[Gathered data entries]

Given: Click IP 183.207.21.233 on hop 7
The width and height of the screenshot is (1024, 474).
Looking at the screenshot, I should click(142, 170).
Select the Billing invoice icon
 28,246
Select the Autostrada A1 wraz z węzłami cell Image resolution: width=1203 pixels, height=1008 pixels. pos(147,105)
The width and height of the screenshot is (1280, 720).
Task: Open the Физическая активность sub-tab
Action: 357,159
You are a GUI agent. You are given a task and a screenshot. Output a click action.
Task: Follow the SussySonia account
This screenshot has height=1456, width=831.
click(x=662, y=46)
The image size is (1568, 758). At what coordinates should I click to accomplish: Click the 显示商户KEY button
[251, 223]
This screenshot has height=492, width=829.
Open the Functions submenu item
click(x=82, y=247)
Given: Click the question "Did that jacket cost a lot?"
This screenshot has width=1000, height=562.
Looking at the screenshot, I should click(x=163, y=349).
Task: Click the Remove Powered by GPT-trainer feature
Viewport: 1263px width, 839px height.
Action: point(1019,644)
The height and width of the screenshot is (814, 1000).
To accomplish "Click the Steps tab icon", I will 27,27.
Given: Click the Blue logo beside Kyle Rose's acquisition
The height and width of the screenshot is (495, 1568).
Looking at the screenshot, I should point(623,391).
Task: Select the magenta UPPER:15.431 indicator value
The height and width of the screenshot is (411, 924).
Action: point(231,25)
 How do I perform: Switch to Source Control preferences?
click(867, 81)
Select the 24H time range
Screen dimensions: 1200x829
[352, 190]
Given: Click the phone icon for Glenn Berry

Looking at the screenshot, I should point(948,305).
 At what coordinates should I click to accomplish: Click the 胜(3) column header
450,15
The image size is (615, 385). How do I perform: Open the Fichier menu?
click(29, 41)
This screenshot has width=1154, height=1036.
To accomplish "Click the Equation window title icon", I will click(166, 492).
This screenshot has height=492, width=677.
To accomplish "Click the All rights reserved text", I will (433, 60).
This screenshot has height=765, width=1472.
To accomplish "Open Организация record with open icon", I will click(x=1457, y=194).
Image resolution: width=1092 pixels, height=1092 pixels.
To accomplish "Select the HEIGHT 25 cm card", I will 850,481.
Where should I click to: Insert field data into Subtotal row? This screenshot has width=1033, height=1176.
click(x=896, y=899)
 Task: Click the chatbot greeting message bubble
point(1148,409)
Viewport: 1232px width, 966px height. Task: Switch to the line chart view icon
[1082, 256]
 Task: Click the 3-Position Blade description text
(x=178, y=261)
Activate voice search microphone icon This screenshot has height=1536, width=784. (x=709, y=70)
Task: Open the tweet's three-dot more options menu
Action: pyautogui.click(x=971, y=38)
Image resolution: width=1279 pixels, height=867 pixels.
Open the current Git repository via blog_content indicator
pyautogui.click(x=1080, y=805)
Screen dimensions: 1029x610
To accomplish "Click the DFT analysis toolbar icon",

What to work on: Convert the material above into a JSON list of strings, one string per line, omitting any blank lines.

The answer:
[
  "Given: Click IP 183.207.21.233 on hop 7",
  "The width and height of the screenshot is (1024, 474).",
  "Looking at the screenshot, I should click(142, 170).",
  "Select the Billing invoice icon",
  " 28,246",
  "Select the Autostrada A1 wraz z węzłami cell Image resolution: width=1203 pixels, height=1008 pixels. pos(147,105)",
  "The width and height of the screenshot is (1280, 720).",
  "Task: Open the Физическая активность sub-tab",
  "Action: 357,159",
  "You are a GUI agent. You are given a task and a screenshot. Output a click action.",
  "Task: Follow the SussySonia account",
  "This screenshot has height=1456, width=831.",
  "click(x=662, y=46)",
  "The image size is (1568, 758). At what coordinates should I click to accomplish: Click the 显示商户KEY button",
  "[251, 223]",
  "This screenshot has height=492, width=829.",
  "Open the Functions submenu item",
  "click(x=82, y=247)",
  "Given: Click the question \"Did that jacket cost a lot?\"",
  "This screenshot has width=1000, height=562.",
  "Looking at the screenshot, I should click(x=163, y=349).",
  "Task: Click the Remove Powered by GPT-trainer feature",
  "Viewport: 1263px width, 839px height.",
  "Action: point(1019,644)",
  "The height and width of the screenshot is (814, 1000).",
  "To accomplish \"Click the Steps tab icon\", I will 27,27.",
  "Given: Click the Blue logo beside Kyle Rose's acquisition",
  "The height and width of the screenshot is (495, 1568).",
  "Looking at the screenshot, I should point(623,391).",
  "Task: Select the magenta UPPER:15.431 indicator value",
  "The height and width of the screenshot is (411, 924).",
  "Action: point(231,25)",
  " How do I perform: Switch to Source Control preferences?",
  "click(867, 81)",
  "Select the 24H time range",
  "Screen dimensions: 1200x829",
  "[352, 190]",
  "Given: Click the phone icon for Glenn Berry",
  "Looking at the screenshot, I should point(948,305).",
  " At what coordinates should I click to accomplish: Click the 胜(3) column header",
  "450,15",
  "The image size is (615, 385). How do I perform: Open the Fichier menu?",
  "click(29, 41)",
  "This screenshot has width=1154, height=1036.",
  "To accomplish \"Click the Equation window title icon\", I will click(166, 492).",
  "This screenshot has height=492, width=677.",
  "To accomplish \"Click the All rights reserved text\", I will (433, 60).",
  "This screenshot has height=765, width=1472.",
  "To accomplish \"Open Организация record with open icon\", I will click(x=1457, y=194).",
  "Image resolution: width=1092 pixels, height=1092 pixels.",
  "To accomplish \"Select the HEIGHT 25 cm card\", I will 850,481.",
  "Where should I click to: Insert field data into Subtotal row? This screenshot has width=1033, height=1176.",
  "click(x=896, y=899)",
  " Task: Click the chatbot greeting message bubble",
  "point(1148,409)",
  "Viewport: 1232px width, 966px height. Task: Switch to the line chart view icon",
  "[1082, 256]",
  " Task: Click the 3-Position Blade description text",
  "(x=178, y=261)",
  "Activate voice search microphone icon This screenshot has height=1536, width=784. (x=709, y=70)",
  "Task: Open the tweet's three-dot more options menu",
  "Action: pyautogui.click(x=971, y=38)",
  "Image resolution: width=1279 pixels, height=867 pixels.",
  "Open the current Git repository via blog_content indicator",
  "pyautogui.click(x=1080, y=805)",
  "Screen dimensions: 1029x610",
  "To accomplish \"Click the DFT analysis toolbar icon\","
]